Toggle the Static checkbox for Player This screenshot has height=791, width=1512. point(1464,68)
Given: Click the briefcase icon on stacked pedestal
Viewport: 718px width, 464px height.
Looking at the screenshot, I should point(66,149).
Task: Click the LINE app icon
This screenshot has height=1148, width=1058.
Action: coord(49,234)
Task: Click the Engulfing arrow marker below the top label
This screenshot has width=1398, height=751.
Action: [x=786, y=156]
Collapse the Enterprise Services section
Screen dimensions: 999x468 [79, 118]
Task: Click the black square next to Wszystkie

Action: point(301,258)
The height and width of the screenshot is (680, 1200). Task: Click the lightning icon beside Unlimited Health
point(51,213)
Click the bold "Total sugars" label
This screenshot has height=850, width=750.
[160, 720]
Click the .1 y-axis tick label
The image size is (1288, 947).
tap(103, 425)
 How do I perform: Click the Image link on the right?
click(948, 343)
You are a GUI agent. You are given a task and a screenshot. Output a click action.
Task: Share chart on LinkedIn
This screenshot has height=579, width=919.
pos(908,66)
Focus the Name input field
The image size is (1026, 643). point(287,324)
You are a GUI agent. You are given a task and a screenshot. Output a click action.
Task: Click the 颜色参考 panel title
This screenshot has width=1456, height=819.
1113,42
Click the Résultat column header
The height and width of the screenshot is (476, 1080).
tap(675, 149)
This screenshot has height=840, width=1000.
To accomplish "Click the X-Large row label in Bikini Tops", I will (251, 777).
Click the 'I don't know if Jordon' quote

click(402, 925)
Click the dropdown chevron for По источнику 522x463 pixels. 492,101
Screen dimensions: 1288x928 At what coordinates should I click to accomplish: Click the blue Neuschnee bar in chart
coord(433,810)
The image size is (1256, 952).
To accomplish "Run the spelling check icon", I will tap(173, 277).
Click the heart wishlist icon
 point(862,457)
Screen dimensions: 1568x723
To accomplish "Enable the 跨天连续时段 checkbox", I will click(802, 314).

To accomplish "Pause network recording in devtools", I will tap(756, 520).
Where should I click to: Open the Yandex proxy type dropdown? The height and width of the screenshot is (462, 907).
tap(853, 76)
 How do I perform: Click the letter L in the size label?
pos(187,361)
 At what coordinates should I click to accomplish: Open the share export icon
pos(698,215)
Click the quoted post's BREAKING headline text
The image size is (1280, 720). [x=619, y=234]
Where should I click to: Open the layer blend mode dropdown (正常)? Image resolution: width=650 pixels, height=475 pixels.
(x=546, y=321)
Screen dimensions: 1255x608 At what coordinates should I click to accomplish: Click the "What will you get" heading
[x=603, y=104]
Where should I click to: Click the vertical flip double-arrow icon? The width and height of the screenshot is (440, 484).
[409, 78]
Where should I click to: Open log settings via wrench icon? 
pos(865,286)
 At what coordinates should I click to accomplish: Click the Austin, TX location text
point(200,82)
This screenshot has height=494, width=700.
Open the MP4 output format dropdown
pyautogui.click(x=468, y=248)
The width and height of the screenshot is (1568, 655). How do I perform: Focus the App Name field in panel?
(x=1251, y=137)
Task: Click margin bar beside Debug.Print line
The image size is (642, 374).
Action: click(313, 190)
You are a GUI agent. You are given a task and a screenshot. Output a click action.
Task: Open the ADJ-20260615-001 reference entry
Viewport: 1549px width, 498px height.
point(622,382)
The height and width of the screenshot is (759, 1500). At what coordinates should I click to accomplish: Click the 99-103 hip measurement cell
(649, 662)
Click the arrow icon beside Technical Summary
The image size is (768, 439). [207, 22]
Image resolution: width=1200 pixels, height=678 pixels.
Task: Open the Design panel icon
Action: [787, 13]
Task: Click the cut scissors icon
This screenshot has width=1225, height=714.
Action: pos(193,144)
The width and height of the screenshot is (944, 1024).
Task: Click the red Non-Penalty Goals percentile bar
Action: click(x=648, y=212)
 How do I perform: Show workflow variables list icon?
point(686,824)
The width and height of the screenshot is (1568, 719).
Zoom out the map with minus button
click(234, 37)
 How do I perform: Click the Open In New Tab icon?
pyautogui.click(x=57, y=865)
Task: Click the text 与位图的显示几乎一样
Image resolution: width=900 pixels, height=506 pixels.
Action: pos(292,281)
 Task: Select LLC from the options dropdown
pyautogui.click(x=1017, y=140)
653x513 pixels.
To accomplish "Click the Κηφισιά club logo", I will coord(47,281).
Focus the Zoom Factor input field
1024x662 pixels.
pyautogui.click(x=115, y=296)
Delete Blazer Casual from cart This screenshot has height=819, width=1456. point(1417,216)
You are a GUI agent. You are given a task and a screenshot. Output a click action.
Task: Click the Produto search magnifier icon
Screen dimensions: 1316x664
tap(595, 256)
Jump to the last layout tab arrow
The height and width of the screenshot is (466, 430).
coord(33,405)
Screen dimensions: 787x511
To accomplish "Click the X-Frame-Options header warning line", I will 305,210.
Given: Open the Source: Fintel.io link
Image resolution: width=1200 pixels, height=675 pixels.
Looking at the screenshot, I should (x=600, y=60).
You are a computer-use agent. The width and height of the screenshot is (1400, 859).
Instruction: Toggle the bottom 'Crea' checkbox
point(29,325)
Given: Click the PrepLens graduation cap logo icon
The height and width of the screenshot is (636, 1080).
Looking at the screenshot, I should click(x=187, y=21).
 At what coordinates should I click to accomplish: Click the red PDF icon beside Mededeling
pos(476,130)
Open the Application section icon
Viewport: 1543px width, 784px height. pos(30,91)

□ □ □

— Your objective —
Only the lines from the one holding "Zoom out the map with minus button" to the end of the entries above belong in the answer, each copied exactly.

— Exercise output —
Zoom out the map with minus button
click(234, 37)
 How do I perform: Click the Open In New Tab icon?
pyautogui.click(x=57, y=865)
Task: Click the text 与位图的显示几乎一样
Image resolution: width=900 pixels, height=506 pixels.
Action: pos(292,281)
 Task: Select LLC from the options dropdown
pyautogui.click(x=1017, y=140)
653x513 pixels.
To accomplish "Click the Κηφισιά club logo", I will coord(47,281).
Focus the Zoom Factor input field
1024x662 pixels.
pyautogui.click(x=115, y=296)
Delete Blazer Casual from cart This screenshot has height=819, width=1456. point(1417,216)
You are a GUI agent. You are given a task and a screenshot. Output a click action.
Task: Click the Produto search magnifier icon
Screen dimensions: 1316x664
tap(595, 256)
Jump to the last layout tab arrow
The height and width of the screenshot is (466, 430).
coord(33,405)
Screen dimensions: 787x511
To accomplish "Click the X-Frame-Options header warning line", I will 305,210.
Given: Open the Source: Fintel.io link
Image resolution: width=1200 pixels, height=675 pixels.
Looking at the screenshot, I should (x=600, y=60).
You are a computer-use agent. The width and height of the screenshot is (1400, 859).
Instruction: Toggle the bottom 'Crea' checkbox
point(29,325)
Given: Click the PrepLens graduation cap logo icon
The height and width of the screenshot is (636, 1080).
Looking at the screenshot, I should click(x=187, y=21).
 At what coordinates should I click to accomplish: Click the red PDF icon beside Mededeling
pos(476,130)
Open the Application section icon
Viewport: 1543px width, 784px height. pos(30,91)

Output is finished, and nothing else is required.